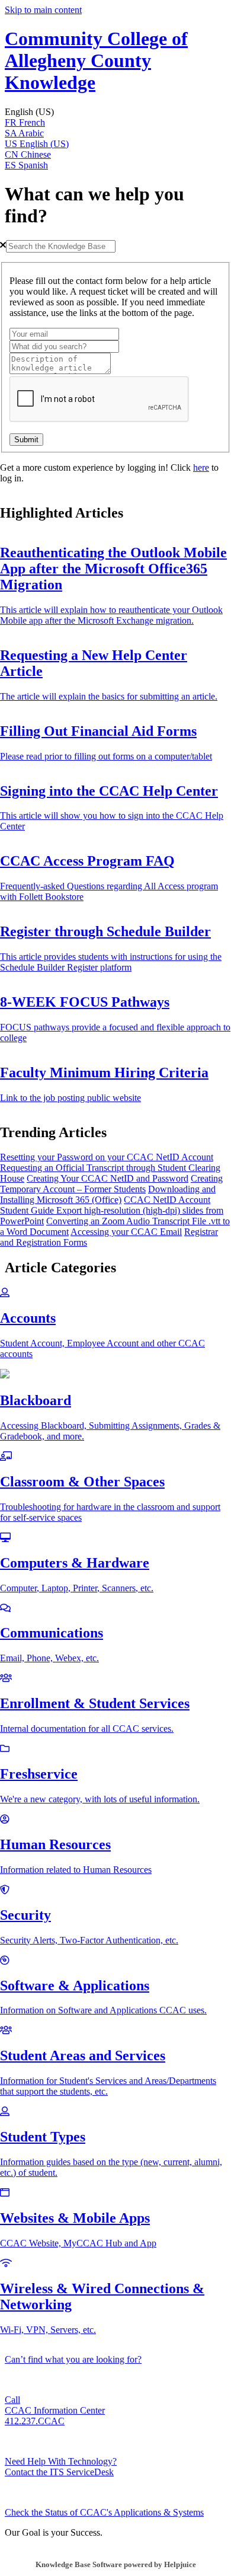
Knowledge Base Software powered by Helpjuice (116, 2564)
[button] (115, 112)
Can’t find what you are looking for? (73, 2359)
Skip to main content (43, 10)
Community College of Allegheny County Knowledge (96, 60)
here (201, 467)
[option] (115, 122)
...
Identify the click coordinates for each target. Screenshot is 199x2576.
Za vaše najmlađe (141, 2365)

Task objective
Return each line of the data that contains the string "Knowledge".

Exercise response
Knowledge Base Software powered by Helpjuice (116, 2564)
Community College of Allegheny County Knowledge (96, 60)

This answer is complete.